Sadarlah, wahai abang…
Kini kau berjalan jauh meninggalkan janji-janji yang dulu kau ucapkan dengan penuh keyakinan, janji yang pernah menjadi akar kuat dalam cinta kita.
Rasa yang dulu kita rajut bersama kini terasa rapuh, seolah ditiup angin dingin yang tak pernah berhenti.
Duhai suamiku tercinta, aku tahu ujian yang kita hadapi bukanlah hal yang ringan.
Berat dan berliku.
Namun, janganlah kau tambah penderitaan ini dengan memilih jalur yang salah—jalan yang justru menusuk hati dan membuat luka semakin dalam.
Mungkin di matamu aku terlihat diam, pasrah menerima apa yang kau pilih dan bagaimana kau jalani semuanya.

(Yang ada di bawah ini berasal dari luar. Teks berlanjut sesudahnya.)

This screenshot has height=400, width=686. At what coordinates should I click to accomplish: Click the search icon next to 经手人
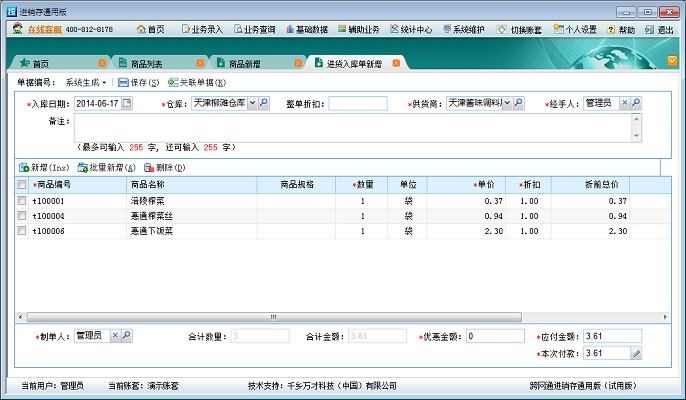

Tapi jangan salah, dalam diam itu ada ribuan kata yang tak terucap, ada tangis yang kau tak pernah tahu.
Hatiku berontak dalam sepi, rindu akan dirimu yang dulu, yang masih peduli dan berjuang bersama.
Ketahuilah, bila sampai batas waktu yang telah kugenggam erat di antara harapan dan kesedihan, tak ada jejak perubahan yang kau tunjukkan, aku tak punya pilihan selain melepaskanmu pergi.
Ini bukan karena cinta ini telah habis, atau rasa telah padam.
Tidak.
Hatiku masih berdegup untukmu, masih menyimpan kisah kita yang indah.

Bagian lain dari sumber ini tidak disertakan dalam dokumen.